Spitzenplatz im Bundesvergleich: Freiberger mit Händlern zufrieden

Eine bayrische Beratungsfirma hat mehr als 900 Kunden in der Kreisstadt nach ihrer Zufriedenheit befragt. Das Ergebnis: Rang 4 unter 132deutschen Kommunen in puncto Freundlichkeit.

Freiberg/Deggendorf.

Im Städte-ranking des bayrischen Privatinstituts für Marketing und Marktforschung MF Consulting haben sich die Freiberger Händler und Gewerbetreibenden deutlich verbessert. Allein in Sachen Freundlichkeit haben sie 25 Plätze gut gemacht und rangieren aktuell hinter Gotha, Neumarkt in der Oberpfalz und Albstadt an vierter Stelle bundesweit - zusammen mit Jena und Ellwangen. Das geht aus dem 2. Freiberger Kundenspiegel hervor, den Firmeninhaber Marc Loibl jetzt für 85 Firmen aus elf Branchen vorgelegt hat.

Für die aktuelle Erhebung seien 908 Personen befragt worden, so der Diplomkaufmann aus Deggendorf, wie zufrieden sie mit der Freundlichkeit, der Beratungsqualität und dem Preis-Leistungs-Verhältnis der Geschäfte und Dienstleister waren beziehungsweise sind. Die Interviewpartner seien zielgerichtet nach Alter und Geschlecht ausgewählt worden, um einen Querschnitt der Stadtbevölkerung abzubilden. "Unter 900 Befragten bleiben wir nie, damit die Ergebnisse auch repräsentativ sind", erläutert er.
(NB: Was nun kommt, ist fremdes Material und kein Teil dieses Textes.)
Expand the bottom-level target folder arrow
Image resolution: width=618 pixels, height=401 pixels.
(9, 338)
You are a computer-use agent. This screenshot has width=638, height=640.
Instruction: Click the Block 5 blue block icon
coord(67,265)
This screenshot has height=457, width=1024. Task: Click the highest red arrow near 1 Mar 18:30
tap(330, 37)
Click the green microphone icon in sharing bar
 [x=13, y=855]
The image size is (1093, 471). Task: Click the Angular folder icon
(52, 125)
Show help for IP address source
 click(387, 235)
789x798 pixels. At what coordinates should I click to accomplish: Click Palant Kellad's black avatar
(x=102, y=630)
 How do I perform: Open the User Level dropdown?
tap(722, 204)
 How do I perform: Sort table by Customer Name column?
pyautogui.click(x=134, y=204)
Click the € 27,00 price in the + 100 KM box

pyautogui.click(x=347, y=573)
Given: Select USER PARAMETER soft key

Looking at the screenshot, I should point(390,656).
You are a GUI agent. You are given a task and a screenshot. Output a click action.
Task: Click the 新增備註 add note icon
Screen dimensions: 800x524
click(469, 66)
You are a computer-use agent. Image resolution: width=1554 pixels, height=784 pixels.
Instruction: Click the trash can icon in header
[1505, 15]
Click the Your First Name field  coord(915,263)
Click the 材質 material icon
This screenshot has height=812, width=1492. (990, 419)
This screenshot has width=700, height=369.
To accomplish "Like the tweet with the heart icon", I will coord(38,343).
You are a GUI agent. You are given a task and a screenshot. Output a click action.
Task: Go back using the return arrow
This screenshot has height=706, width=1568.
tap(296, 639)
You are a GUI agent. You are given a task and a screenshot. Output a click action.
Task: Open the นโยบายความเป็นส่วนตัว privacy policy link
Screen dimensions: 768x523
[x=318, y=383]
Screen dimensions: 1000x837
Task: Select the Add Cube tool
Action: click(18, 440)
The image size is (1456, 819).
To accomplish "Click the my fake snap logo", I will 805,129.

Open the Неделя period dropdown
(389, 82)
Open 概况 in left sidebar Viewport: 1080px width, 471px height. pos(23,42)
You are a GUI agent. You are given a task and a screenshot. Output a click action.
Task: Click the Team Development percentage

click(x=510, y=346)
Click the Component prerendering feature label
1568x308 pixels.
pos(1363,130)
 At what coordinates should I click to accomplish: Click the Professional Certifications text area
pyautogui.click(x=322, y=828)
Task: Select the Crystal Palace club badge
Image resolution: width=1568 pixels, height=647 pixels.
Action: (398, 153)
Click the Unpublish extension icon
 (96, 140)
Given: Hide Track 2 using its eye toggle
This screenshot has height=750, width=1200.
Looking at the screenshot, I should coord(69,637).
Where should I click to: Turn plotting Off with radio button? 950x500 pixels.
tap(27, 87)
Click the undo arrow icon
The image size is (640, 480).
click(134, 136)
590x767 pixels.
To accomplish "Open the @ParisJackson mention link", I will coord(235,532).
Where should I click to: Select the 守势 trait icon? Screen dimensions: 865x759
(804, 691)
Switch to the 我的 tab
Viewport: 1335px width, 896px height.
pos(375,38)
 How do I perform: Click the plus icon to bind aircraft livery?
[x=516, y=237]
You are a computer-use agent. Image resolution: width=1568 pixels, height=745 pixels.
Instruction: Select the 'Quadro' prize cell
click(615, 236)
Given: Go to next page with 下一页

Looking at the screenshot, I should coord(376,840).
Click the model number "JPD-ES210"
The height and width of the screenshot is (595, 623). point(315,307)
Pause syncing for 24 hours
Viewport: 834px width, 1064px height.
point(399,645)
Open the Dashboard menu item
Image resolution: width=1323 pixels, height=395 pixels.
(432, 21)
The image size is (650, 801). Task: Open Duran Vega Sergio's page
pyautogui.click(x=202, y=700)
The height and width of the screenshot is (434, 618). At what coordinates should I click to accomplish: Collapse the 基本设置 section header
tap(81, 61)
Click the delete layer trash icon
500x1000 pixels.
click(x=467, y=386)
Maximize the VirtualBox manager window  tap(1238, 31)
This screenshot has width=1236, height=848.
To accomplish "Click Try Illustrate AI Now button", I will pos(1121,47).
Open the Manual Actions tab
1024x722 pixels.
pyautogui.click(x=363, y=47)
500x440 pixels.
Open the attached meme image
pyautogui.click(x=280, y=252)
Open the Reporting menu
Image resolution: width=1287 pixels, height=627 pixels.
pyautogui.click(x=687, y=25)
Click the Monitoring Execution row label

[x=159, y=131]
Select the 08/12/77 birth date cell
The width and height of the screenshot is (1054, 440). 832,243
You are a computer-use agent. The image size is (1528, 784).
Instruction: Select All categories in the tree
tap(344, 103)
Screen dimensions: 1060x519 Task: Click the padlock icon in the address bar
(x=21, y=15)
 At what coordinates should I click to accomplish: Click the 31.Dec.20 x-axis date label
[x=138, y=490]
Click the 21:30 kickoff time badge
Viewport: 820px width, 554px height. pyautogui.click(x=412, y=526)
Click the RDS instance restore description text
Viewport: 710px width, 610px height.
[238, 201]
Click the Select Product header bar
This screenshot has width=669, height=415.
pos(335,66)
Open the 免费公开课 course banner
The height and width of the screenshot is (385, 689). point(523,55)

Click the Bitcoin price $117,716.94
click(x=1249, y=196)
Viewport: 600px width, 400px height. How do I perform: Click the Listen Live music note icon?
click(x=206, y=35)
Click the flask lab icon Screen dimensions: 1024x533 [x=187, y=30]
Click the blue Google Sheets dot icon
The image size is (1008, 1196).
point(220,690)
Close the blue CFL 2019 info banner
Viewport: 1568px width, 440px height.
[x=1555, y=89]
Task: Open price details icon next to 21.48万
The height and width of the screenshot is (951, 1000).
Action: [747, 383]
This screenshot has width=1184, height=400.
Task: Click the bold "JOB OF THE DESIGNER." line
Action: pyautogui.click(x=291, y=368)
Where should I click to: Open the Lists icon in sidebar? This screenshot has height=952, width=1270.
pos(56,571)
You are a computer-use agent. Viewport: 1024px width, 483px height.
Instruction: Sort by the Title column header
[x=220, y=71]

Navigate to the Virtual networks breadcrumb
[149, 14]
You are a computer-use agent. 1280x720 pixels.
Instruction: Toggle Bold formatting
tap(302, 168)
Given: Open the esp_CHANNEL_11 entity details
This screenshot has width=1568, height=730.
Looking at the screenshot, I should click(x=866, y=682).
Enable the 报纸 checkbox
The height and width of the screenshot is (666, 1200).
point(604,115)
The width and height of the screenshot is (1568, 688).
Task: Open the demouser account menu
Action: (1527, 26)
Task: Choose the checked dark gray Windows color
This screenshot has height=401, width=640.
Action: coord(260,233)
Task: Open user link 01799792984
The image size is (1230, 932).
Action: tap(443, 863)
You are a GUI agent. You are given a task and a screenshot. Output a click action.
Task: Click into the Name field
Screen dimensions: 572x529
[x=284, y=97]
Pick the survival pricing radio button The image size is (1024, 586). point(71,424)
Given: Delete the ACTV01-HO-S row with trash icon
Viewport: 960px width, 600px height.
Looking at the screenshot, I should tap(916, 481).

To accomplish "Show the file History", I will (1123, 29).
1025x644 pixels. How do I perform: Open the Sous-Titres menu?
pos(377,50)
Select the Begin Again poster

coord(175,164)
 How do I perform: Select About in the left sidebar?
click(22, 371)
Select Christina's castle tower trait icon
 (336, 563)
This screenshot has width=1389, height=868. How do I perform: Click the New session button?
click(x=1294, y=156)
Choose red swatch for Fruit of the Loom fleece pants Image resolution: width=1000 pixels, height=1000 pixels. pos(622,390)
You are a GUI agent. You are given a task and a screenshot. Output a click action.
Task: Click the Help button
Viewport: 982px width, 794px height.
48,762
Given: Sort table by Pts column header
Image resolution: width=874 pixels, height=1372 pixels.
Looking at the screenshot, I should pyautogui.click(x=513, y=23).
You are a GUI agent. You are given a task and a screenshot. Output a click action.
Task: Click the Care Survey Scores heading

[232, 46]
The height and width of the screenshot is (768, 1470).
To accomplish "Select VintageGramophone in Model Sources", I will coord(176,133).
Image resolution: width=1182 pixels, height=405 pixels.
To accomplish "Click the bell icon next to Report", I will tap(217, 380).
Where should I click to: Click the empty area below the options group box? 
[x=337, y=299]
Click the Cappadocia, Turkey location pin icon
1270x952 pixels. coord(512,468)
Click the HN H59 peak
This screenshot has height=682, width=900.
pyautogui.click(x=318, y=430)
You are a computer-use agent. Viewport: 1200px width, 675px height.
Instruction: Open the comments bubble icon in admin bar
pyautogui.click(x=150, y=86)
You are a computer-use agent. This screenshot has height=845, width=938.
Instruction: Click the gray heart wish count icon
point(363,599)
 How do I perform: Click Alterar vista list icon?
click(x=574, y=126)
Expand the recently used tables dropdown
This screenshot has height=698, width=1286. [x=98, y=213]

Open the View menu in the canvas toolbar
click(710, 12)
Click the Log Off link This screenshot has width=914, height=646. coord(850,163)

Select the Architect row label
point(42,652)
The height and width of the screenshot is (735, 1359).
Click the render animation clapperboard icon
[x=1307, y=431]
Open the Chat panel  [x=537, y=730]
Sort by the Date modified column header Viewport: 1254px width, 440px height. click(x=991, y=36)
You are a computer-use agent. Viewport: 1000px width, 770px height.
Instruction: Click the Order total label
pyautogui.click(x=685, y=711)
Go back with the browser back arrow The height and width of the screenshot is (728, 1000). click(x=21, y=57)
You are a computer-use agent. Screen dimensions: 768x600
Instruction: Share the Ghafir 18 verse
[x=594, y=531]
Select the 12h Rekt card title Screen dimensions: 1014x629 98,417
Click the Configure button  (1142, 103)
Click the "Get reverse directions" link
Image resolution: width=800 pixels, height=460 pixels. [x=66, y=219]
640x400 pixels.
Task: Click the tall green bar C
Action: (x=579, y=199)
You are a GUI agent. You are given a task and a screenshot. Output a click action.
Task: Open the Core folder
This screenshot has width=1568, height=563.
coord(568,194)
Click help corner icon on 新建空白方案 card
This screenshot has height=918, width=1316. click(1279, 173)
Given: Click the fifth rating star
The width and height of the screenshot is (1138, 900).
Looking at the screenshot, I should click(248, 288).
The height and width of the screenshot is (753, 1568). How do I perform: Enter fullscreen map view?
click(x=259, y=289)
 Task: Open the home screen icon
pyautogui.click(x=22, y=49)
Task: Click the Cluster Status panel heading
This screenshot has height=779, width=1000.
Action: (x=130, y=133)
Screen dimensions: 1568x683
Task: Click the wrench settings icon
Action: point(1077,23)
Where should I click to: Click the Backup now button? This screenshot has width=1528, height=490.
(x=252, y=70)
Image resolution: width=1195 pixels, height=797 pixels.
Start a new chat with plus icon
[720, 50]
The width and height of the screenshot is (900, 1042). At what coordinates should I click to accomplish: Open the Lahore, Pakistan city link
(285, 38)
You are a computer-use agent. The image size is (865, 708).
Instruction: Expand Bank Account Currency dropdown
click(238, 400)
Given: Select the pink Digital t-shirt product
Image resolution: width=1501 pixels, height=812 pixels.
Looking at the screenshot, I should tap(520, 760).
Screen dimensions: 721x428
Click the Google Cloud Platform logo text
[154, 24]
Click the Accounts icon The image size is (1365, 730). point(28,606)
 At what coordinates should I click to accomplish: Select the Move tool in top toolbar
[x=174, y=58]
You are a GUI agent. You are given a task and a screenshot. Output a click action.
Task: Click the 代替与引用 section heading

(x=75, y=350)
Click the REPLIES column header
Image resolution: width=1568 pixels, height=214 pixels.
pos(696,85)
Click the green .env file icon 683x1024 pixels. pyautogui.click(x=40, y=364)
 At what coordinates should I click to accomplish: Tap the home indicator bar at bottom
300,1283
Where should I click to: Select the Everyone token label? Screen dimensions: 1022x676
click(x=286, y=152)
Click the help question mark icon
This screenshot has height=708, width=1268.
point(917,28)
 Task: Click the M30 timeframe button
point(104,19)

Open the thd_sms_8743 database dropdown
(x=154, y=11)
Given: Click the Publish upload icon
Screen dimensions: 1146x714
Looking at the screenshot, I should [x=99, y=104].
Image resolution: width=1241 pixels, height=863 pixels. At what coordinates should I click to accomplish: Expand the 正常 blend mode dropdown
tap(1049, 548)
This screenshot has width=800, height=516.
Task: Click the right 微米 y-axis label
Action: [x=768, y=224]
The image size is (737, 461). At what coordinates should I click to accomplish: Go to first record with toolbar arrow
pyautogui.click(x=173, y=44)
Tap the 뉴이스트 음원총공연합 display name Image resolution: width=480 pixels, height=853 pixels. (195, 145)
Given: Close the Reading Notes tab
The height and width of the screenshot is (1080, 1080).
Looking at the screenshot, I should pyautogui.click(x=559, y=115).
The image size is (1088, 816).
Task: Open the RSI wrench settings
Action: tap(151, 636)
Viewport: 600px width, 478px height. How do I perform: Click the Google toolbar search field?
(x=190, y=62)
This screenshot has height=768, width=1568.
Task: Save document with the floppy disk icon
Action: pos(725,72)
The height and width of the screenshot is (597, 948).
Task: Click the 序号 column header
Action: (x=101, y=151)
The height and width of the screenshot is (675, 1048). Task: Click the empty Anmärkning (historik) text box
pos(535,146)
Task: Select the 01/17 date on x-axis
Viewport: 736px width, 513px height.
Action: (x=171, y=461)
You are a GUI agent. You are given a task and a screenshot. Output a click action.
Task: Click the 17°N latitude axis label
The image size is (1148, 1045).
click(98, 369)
In allen drei Kriterien seien Steigerungen gegenüber dem ersten Freiberger Kundenspiegel vor drei Jahren zu verzeichnen gewesen, so Loibl: "Dies ist für Freiberg ein überaus erfreuliches Ergebnis, da nicht alle Untersuchungsorte mit einer positiven Tendenz bei einer wiederholten Untersuchung aufwarten können." Anders als in ähnlich großen Städten seien in Freiberg auch einige Filialisten bei der diesjährigen Studie von den Verbrauchern mehr akzeptiert und mit weitaus besseren Werten versehen worden als noch vor drei Jahren, resümiert der Bayer. "Es ist dennoch auffällig, dass gerade die inhabergeführten Geschäfte in Freiberg zu einem großen Teil wieder überdurchschnittlich gute Werte aufweisen."

Loibl betont, dass die Analyse ohne Auftraggeber und neutral erfolge. Sein Geld verdiene er, indem er branchenspezifische Berichtsbände veräußere; dadurch könnten sich Geschäftsinhaber mit ihren Mitbewerbern vergleichen. Zudem vergebe er Werbe- und Vermarktungsrechte für ein patentiertes Siegel ähnlich der Stiftung Warentest.

Die vierstufige Bewertung von "sehr zufrieden" über "zufrieden" bis "unzufrieden" und "völlig unzufrieden" wird von Interessenverbänden auch skeptisch gesehen. Sie sei wenig aussagekräftig und vermische Branchen wie Kfz-Werkstätten, Banken und Einzelhandel. "Freundlichkeit und Beratungsqualität sind wichtig - egal ob ich mir eine Brille machen lasse oder im Modehaus bin", kommentiert Loibl die Kritik.